Botucatu - Pesquisadores da Faculdade de Medicina (FM) do câmpus de Botucatu da Universidade Estadual Paulista (Unesp) desenvolveram uma nova técnica que possibilitará a criação de uma traqueia sintética feita a partir de células-tronco do próprio receptor do transplante. O método pode reduzir o risco de rejeição após a cirurgia e aprimorar o tratamento de doenças graves nesse órgão, como câncer e estenose.
As células-tronco ou células-mãe são capazes de se dividir para originar tecidos de outras partes do mesmo organismo. Ao cultivar células-tronco extraídas da gordura de coelhos, os cientistas sintetizaram detalhadamente o tecido vivo que dá sustentação aos anéis de cartilagem que compõem o chamado tubo traqueal. Em seguida, aplicaram o material em traqueias congeladas doadas por animais da mesma espécie.
“Para que isso fosse possível, estes órgãos precisaram passar por um processo de remoção de seus tecidos originais, permanecendo apenas com o arcabouço tubular cartilaginoso que posteriormente receberia uma nova camada celular sobre si”, explica o coordenador da pesquisa, o cirurgião Raul Lopes Ruiz Júnior, professor do Departamento de Cirurgia da FM.
Para retirar o tecido original das traqueias utilizadas no experimento, os pesquisadores da Unesp precisaram submetê-las a detergentes bioquímicos e, de maneira inédita nesse tipo de operação, também a lâmpadas de LED azul. Esse diodo emissor de luz tem uma baixa radiação que destrói cadeias celulares residuais, sem prejudicar a estrutura dos anéis do tubo traqueal.
“A utilização de LED foi essencial para o sucesso da experiência, já que a presença da mais insignificante quantidade de células originais das traqueias doadas seria suficiente para causar rejeição e arruinar todo o nosso trabalho”, explica a professora Elenice Deffune, responsável pelo Laboratório de Engenharia Celular do Banco de Sangue do Hospital das Clínicas da universidade, onde a pesquisa foi desenvolvida.

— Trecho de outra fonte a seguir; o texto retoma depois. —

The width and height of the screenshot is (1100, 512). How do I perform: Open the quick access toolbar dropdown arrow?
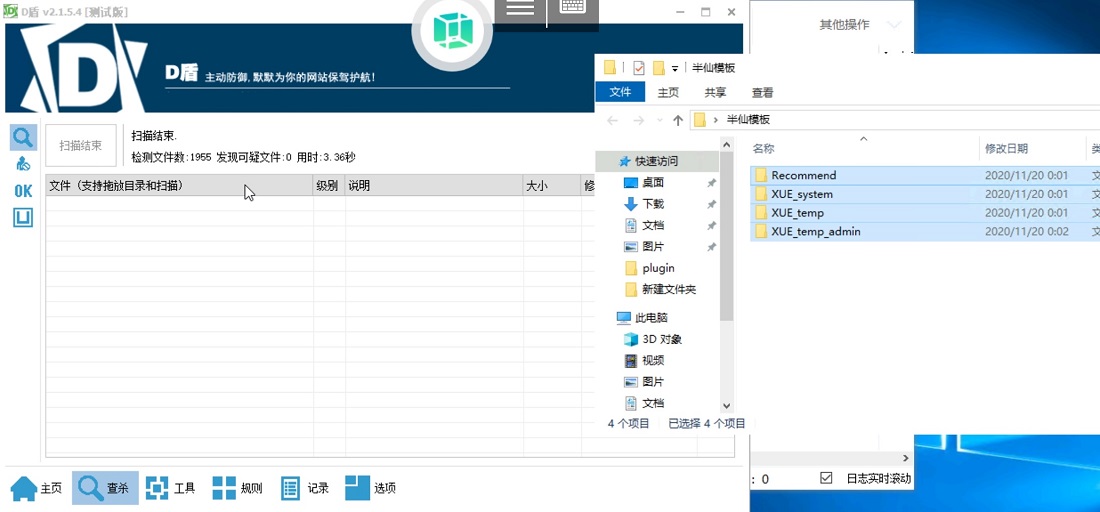(x=675, y=69)
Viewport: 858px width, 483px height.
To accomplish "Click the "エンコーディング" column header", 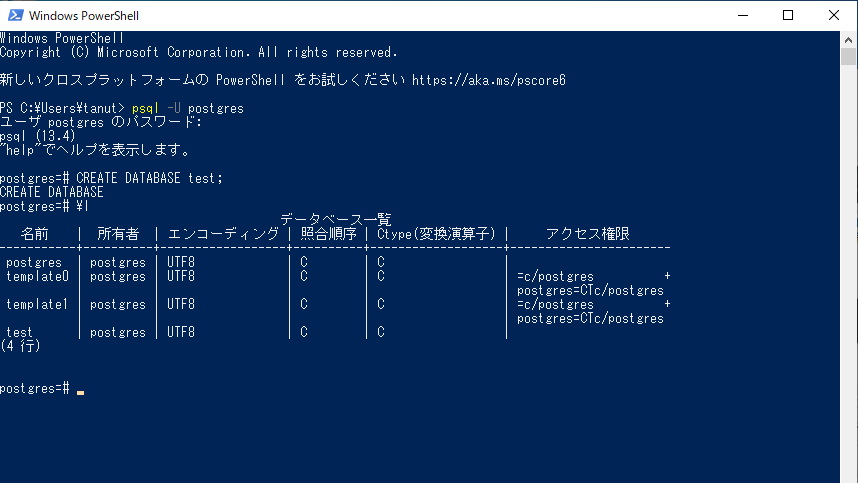I will (223, 234).
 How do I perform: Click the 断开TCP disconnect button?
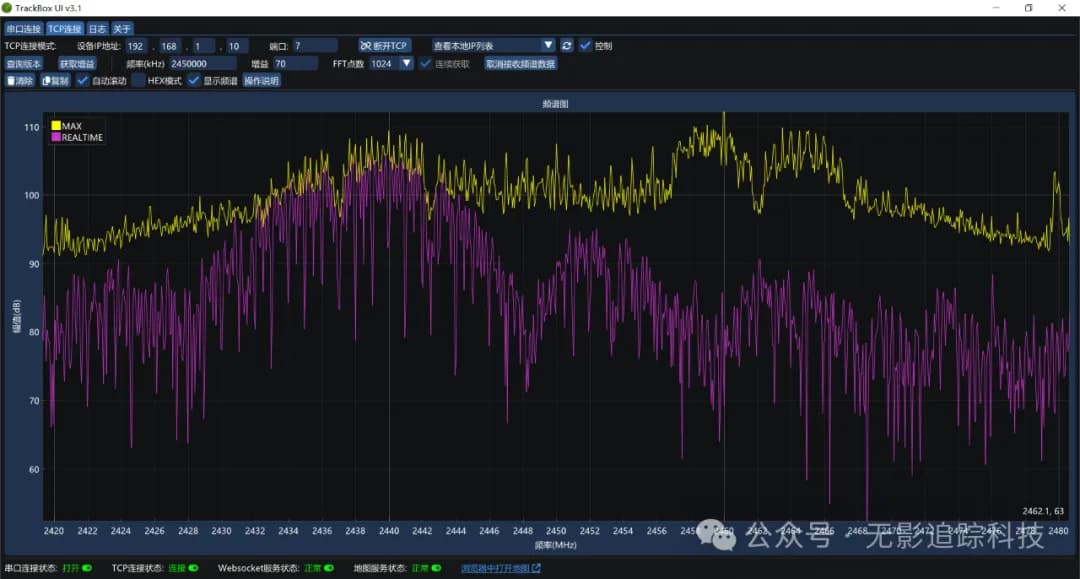coord(384,46)
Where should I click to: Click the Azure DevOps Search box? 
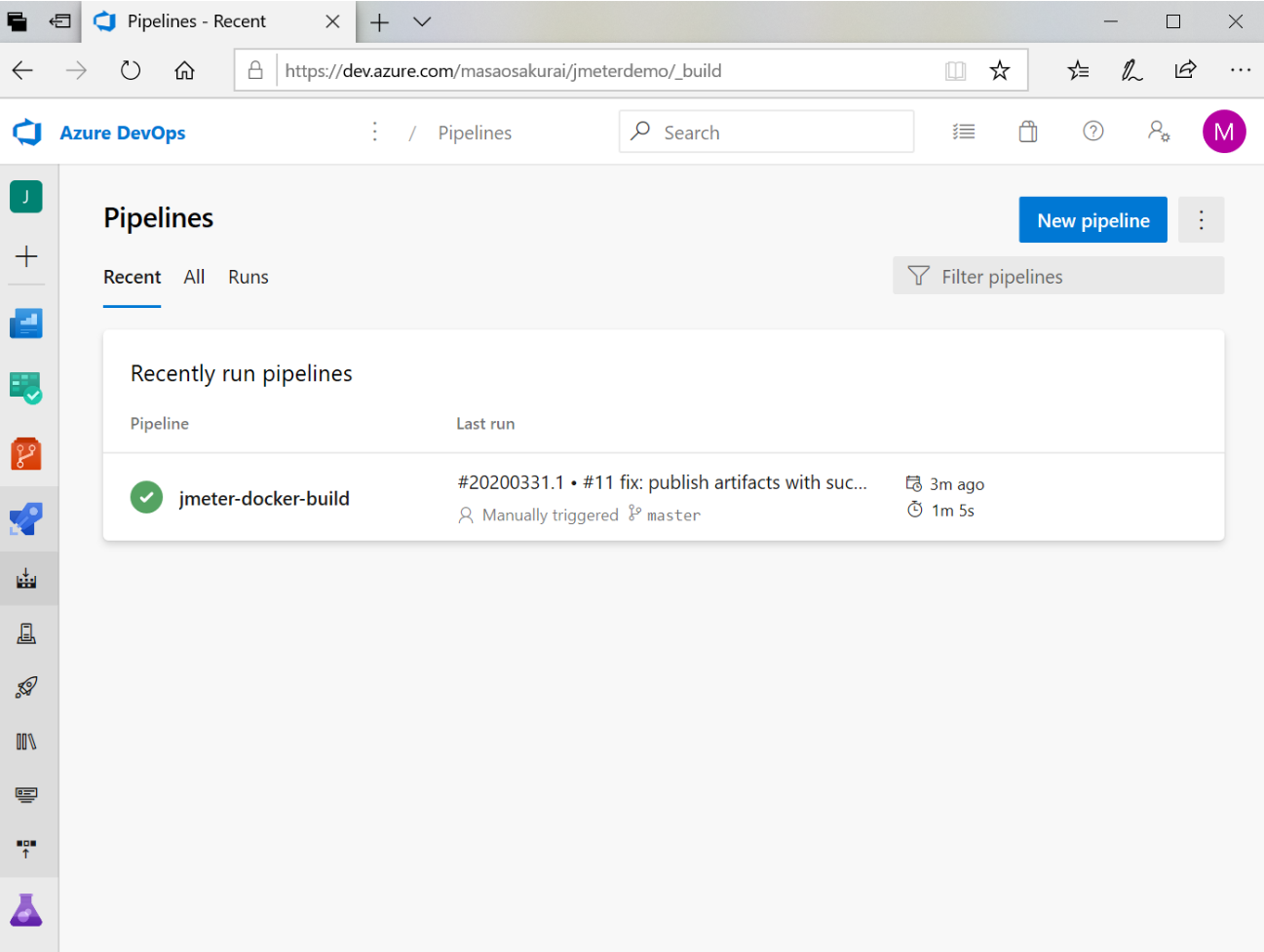[x=766, y=133]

A partir dessa experiência, os pesquisadores obtiveram traqueias perfeitamente compatíveis com as cobaias, já que elas mesmas foram as doadoras das células utilizadas para revesti-las novamente.
“Ao receber tecidos com a mesma identidade imunogenética de seus receptores, os segmentos traqueais que modificamos em laboratório puderam, então, ser enxertados em cada um deles sem apresentar rejeição”, afirma o professor.
Embora essa nova técnica tenha sido testada apenas em coelhos, os pesquisadores estão otimistas. “Se esse procedimento funcionar da mesma maneira em seres humanos, contaremos com um grande avanço na busca pela cura de graves doenças respiratórias, como câncer e estenose traqueais, cujo tratamento é delicado justamente por demandar transplantes de traqueia”, diz Ruiz.
“Por isso, o trabalho que realizamos pode contribuir bastante para a qualidade de vida das pessoas que sofrem com problemas desse tipo”, acrescenta.